**EXCERPT PROVIDED**
━━━
Linkage
- Favorite Arts Sites
compiled by
Michael Nicolella
http://www.walkerart.org/education/activities/simpson/interac
tive.html
The Walker Art Center has one of my favorite websites. It is rambling,
confusing, and appealing to the eye. Gallery 9, part of their New
Media Initiatives, has many online art projects.
The list begins
with Natalie Bookchin and Alexei Shulgin's Universal Page - a web
page that crawls the World Wide Web and offers an objective average
of its content. The color seems to be puce, the html characters
form obtuse patterns, and the links lead to a page that looks the
same. "All users on the Internet are invited to join together to
witness the consummation of global collectivity."
Interactive themes
and presences predominate throughout Gallery 9, and many of its
sites are worth visiting when you are free of mind.
━━━
**GIVEN INFORMATION**

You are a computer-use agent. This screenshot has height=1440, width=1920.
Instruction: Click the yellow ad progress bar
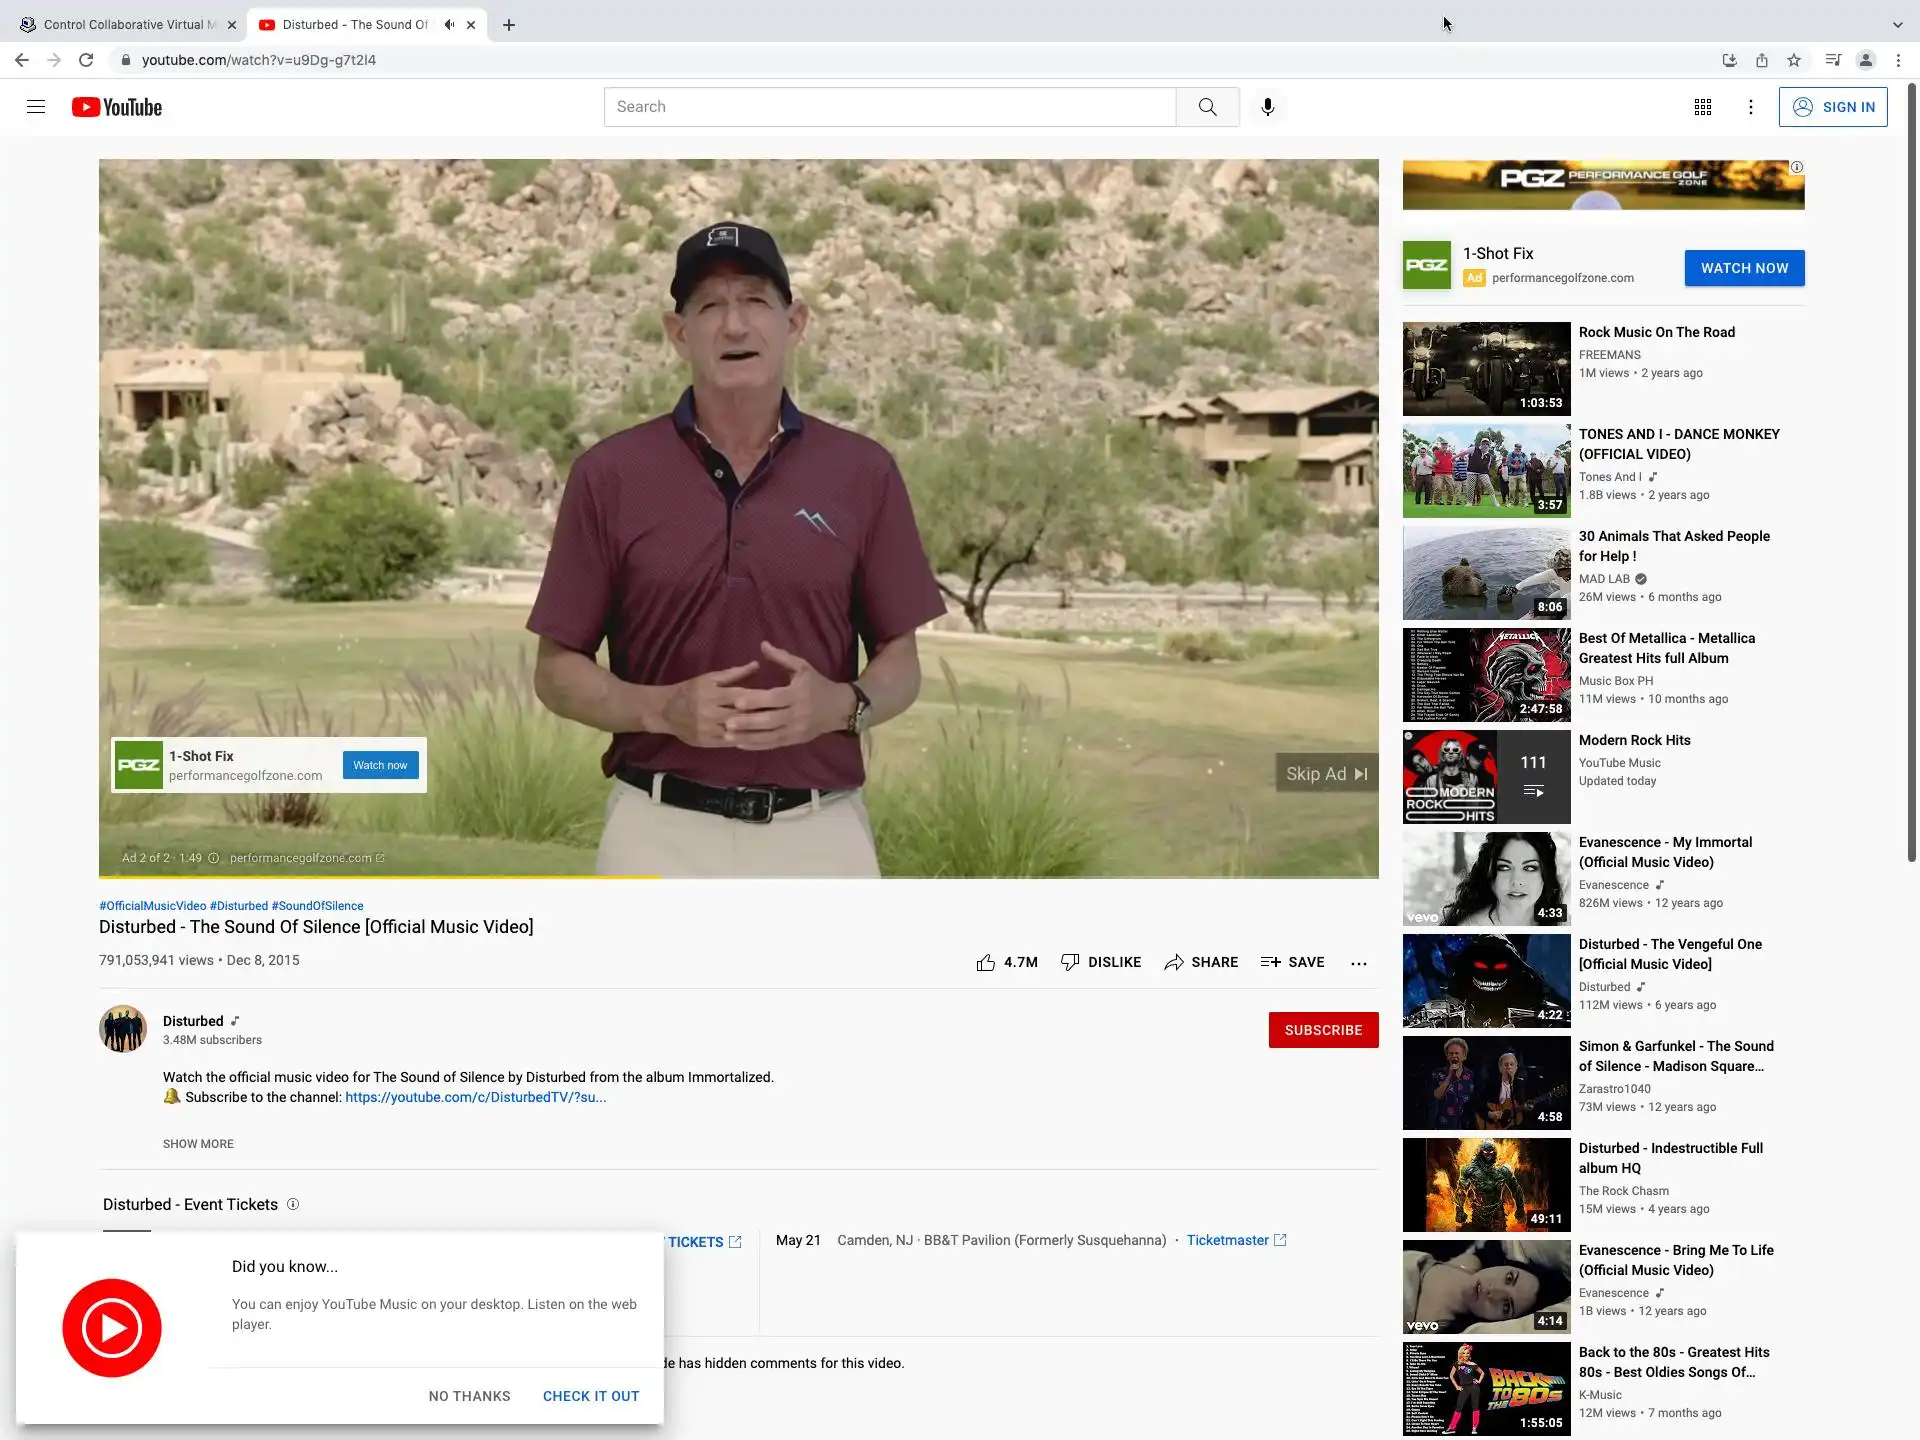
━━━
In the list of favorite arts sites, what project begins the list of Gallery 9's online art projects, and who made it?

**TASK OUTPUT**
Universal Page, by Natalie Bookchin and Alexei Shulgin.